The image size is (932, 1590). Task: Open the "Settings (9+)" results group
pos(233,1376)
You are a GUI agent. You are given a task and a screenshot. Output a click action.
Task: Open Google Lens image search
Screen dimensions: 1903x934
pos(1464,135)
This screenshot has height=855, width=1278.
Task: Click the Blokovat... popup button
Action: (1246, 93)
● ● ● ● ● ● ●
(YOUR TASK) When you answer, set down the entries above precisely as they read.

(RESPONSE TO THE EXERCISE)
The image size is (932, 1590). Task: Open the "Settings (9+)" results group
pos(233,1376)
You are a GUI agent. You are given a task and a screenshot. Output a click action.
Task: Open Google Lens image search
Screen dimensions: 1903x934
pos(1464,135)
This screenshot has height=855, width=1278.
Task: Click the Blokovat... popup button
Action: (1246, 93)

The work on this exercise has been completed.